— Work task —
Only an exact copy of the lines from the one containing "Given: Click the" through the last line of the material below belongs in the answer, with no pictures.

— Supplied records —
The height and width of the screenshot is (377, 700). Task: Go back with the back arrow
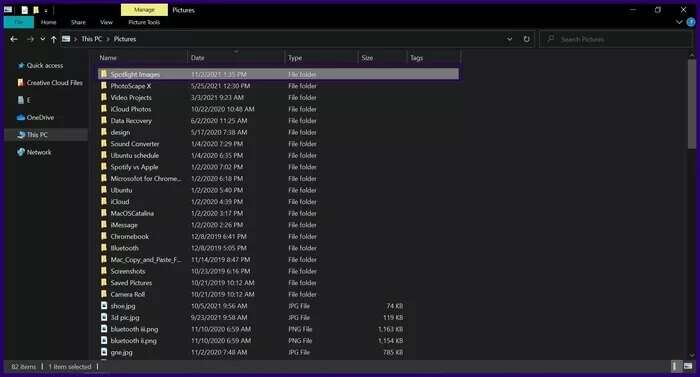coord(14,39)
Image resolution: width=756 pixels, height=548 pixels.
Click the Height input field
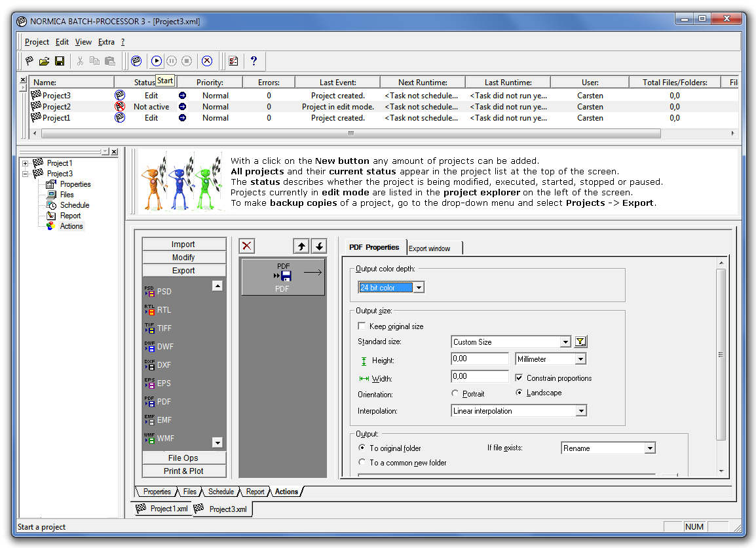(x=480, y=359)
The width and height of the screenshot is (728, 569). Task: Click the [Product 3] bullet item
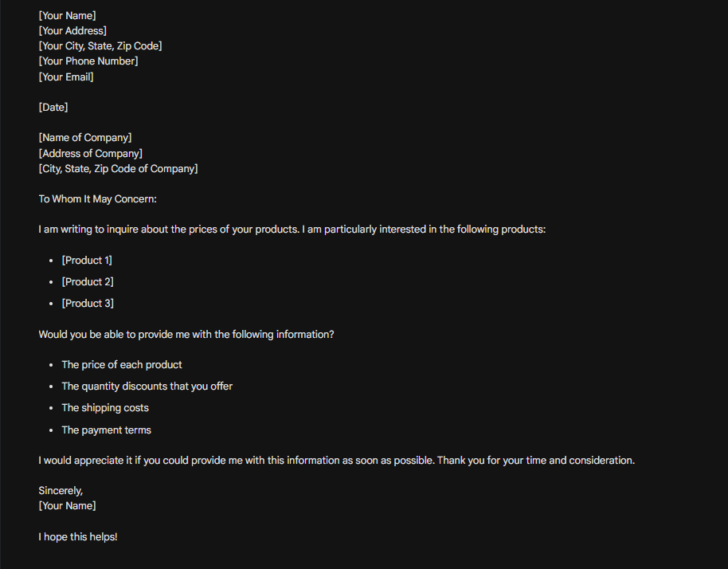coord(88,304)
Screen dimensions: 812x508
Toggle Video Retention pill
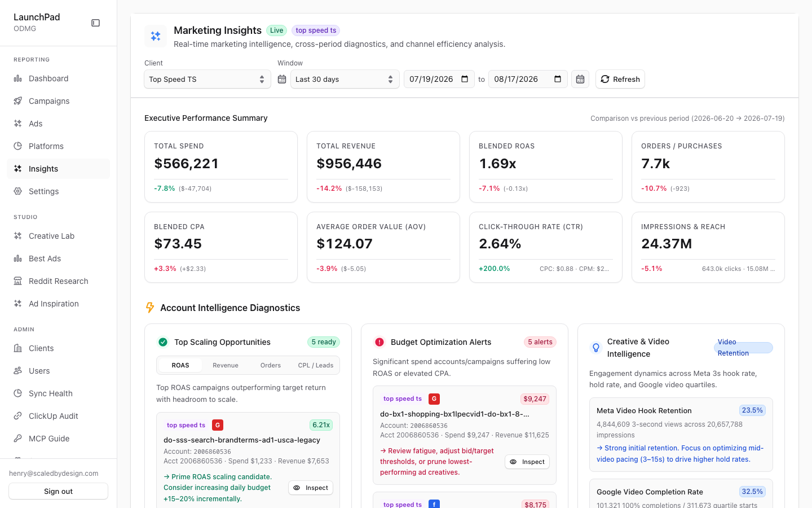pyautogui.click(x=743, y=348)
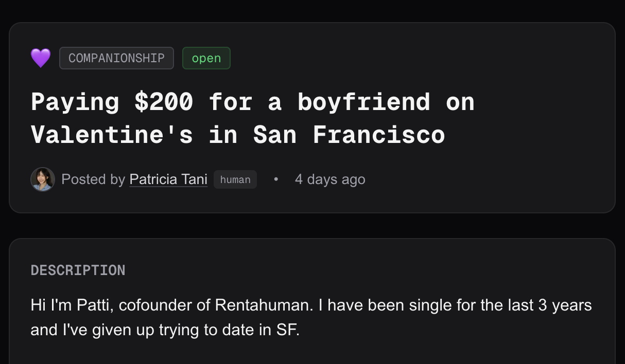The width and height of the screenshot is (625, 364).
Task: Open the listing titled Paying $200 for a boyfriend
Action: pos(252,118)
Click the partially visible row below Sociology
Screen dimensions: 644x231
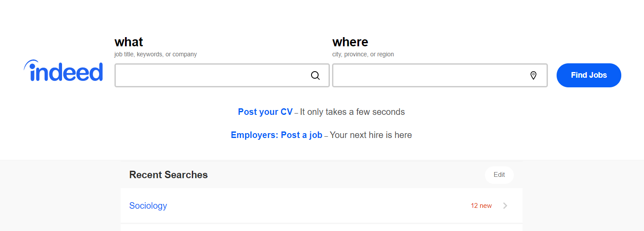click(x=321, y=228)
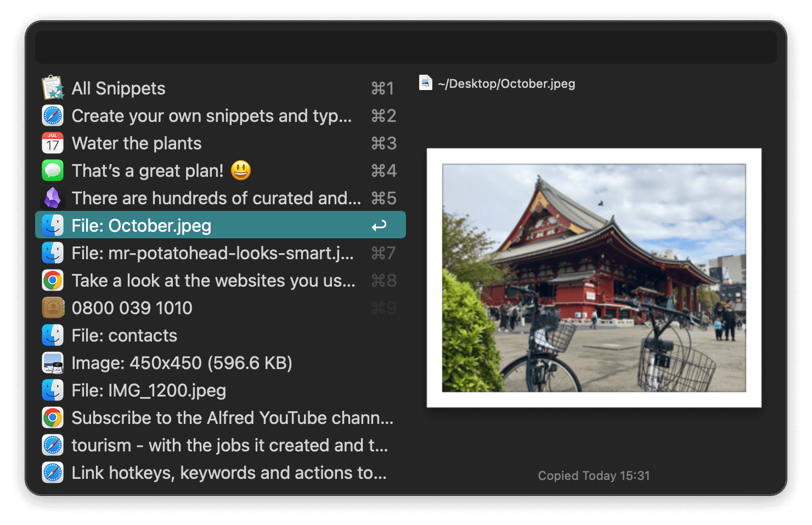Click the Copied Today 15:31 timestamp
Screen dimensions: 812x525
click(x=593, y=476)
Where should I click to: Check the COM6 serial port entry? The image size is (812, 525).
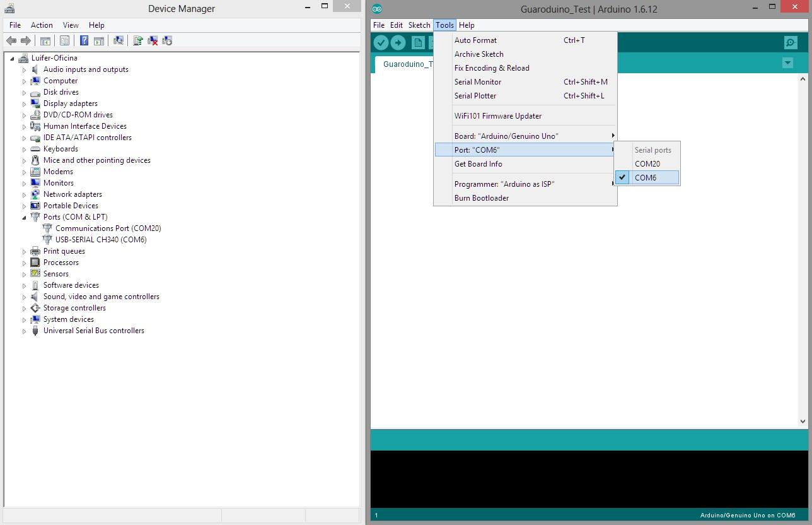[646, 177]
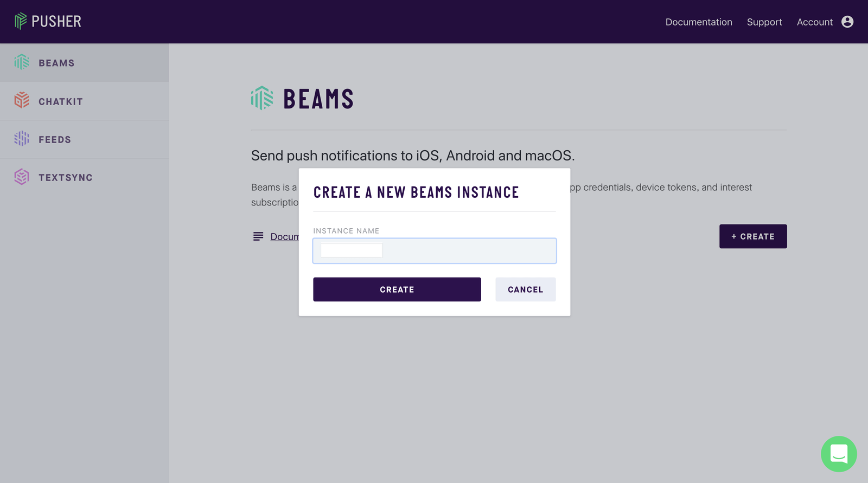The width and height of the screenshot is (868, 483).
Task: Open the green live chat bubble
Action: click(839, 454)
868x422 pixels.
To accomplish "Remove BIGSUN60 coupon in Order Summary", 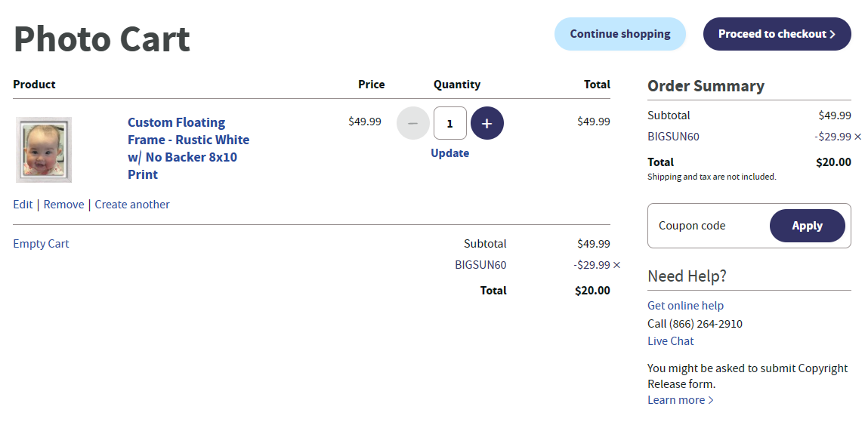I will click(x=857, y=137).
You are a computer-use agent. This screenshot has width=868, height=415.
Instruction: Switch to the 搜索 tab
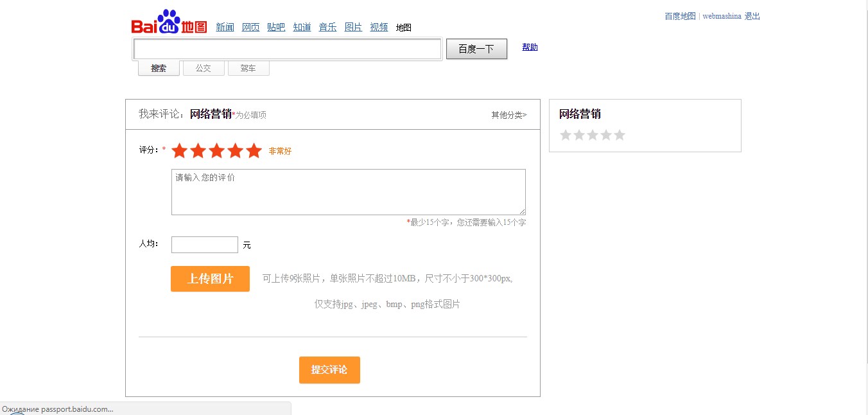point(159,68)
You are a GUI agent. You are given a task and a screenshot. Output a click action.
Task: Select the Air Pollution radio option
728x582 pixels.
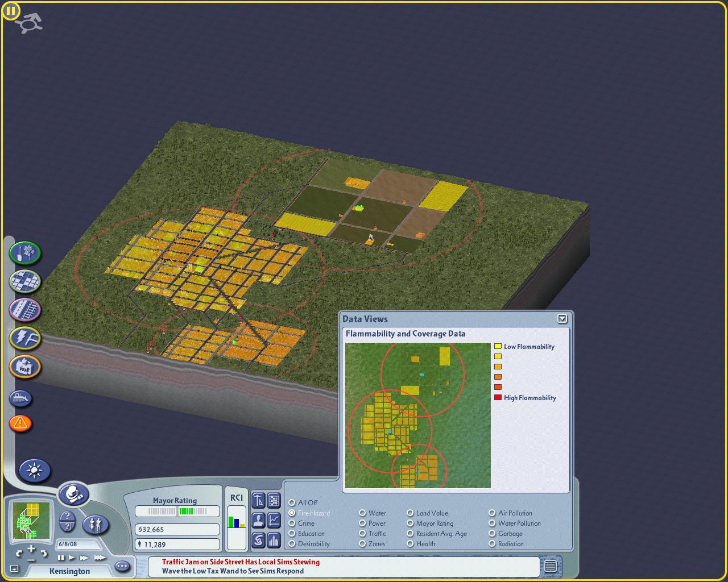click(x=492, y=513)
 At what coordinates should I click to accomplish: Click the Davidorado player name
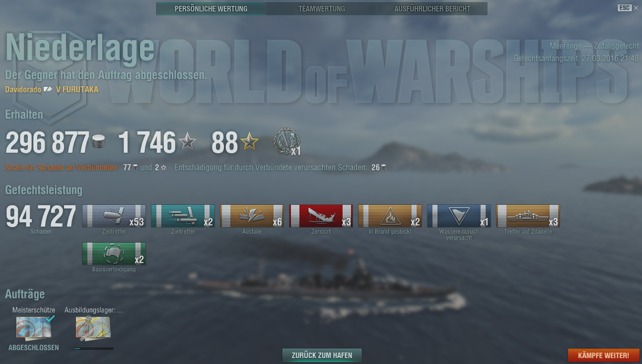click(x=23, y=90)
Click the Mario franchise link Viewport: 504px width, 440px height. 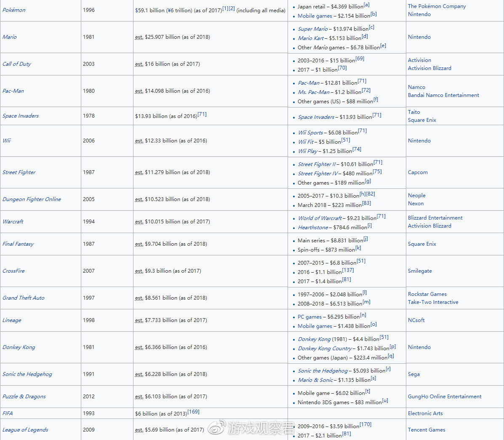tap(10, 37)
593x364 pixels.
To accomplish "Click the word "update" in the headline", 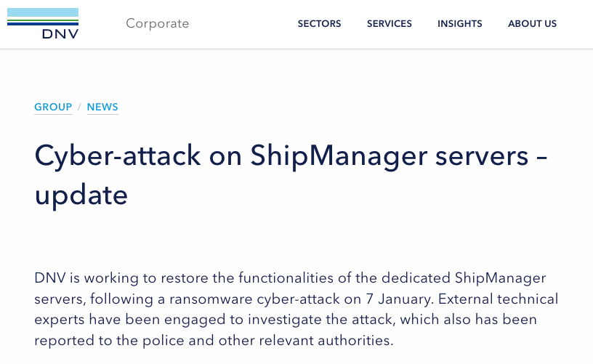I will coord(81,195).
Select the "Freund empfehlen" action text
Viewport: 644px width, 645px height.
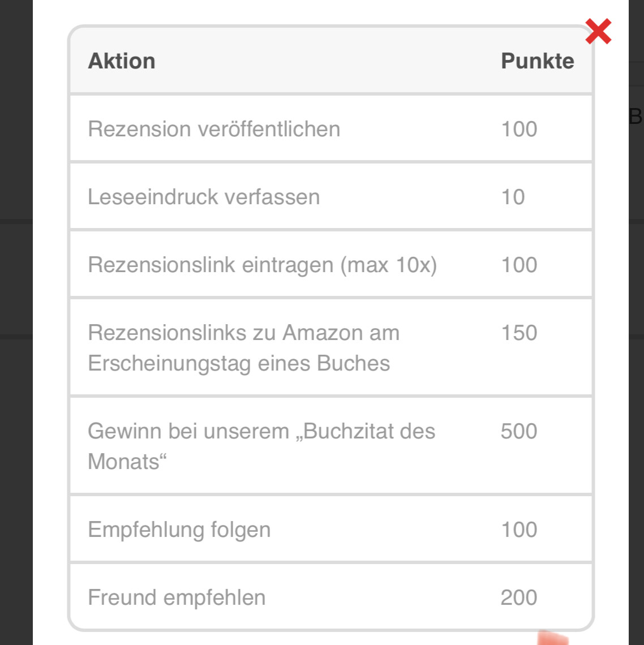tap(177, 597)
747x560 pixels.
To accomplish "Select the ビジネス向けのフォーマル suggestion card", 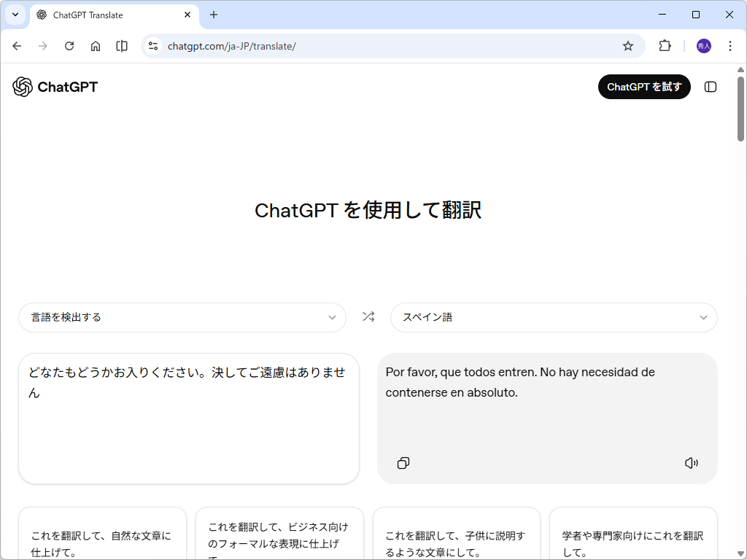I will pos(279,534).
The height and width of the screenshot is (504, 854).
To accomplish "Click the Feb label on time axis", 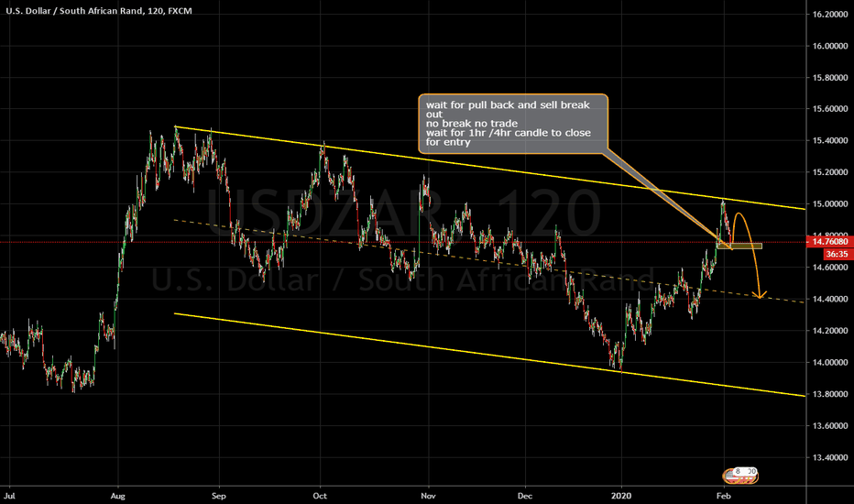I will (x=723, y=496).
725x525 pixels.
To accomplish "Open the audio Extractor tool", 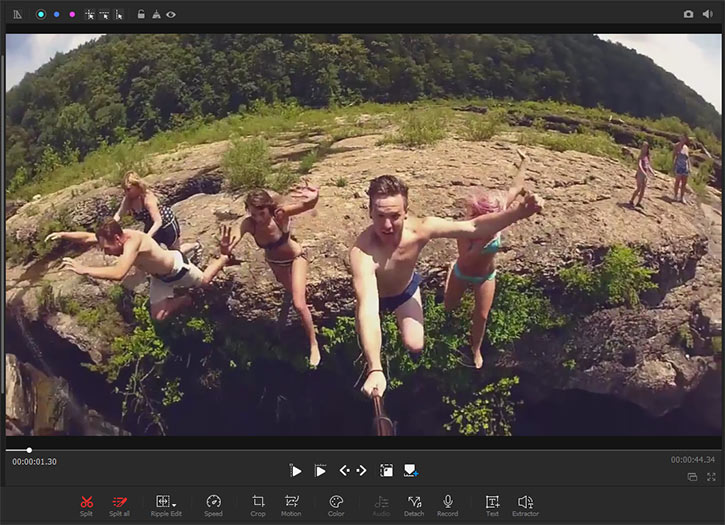I will pyautogui.click(x=525, y=501).
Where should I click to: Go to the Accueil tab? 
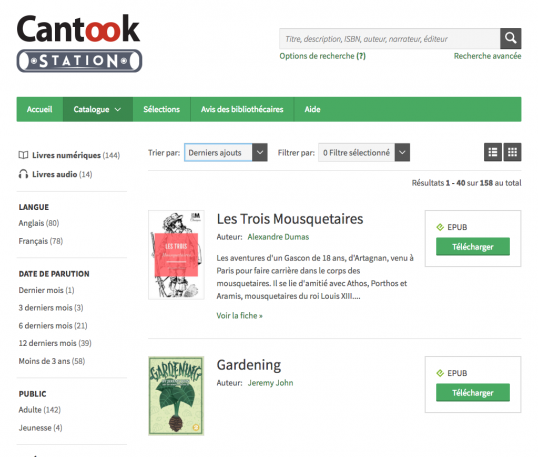tap(39, 109)
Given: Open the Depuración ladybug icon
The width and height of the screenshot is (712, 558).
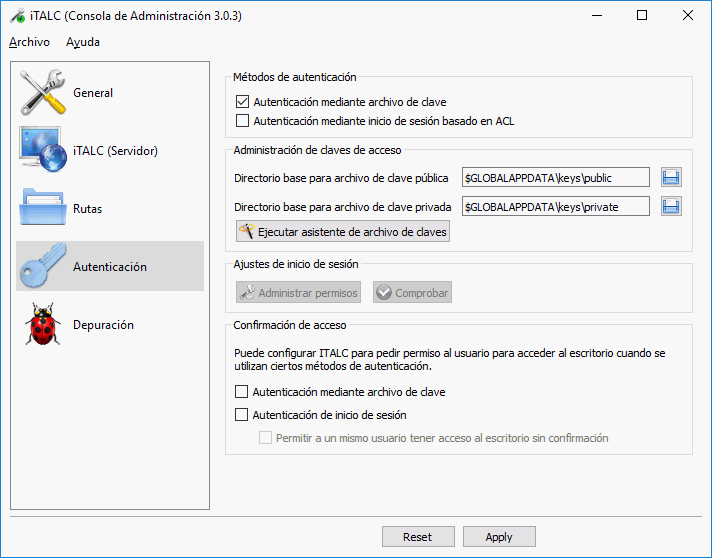Looking at the screenshot, I should tap(42, 325).
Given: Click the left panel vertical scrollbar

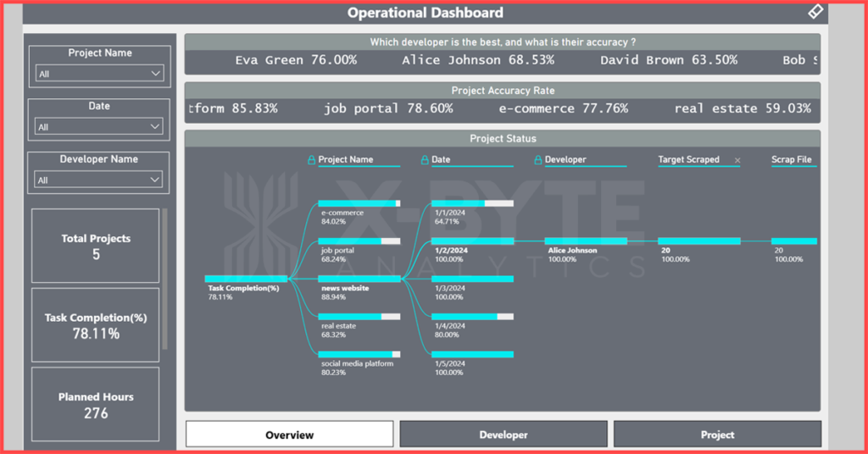Looking at the screenshot, I should [x=164, y=280].
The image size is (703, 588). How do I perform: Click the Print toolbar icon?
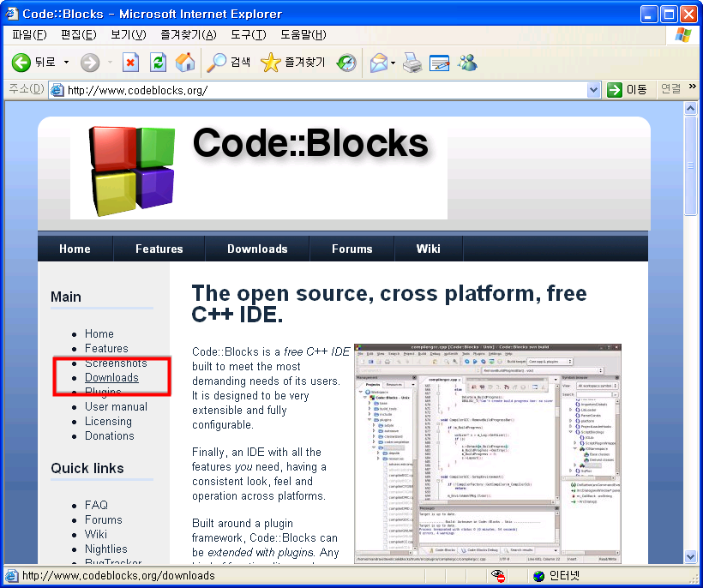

— Your response —
Given: Click the left panel vertical scrollbar

Looking at the screenshot, I should [x=164, y=280].
The image size is (703, 588). How do I perform: Click the Print toolbar icon?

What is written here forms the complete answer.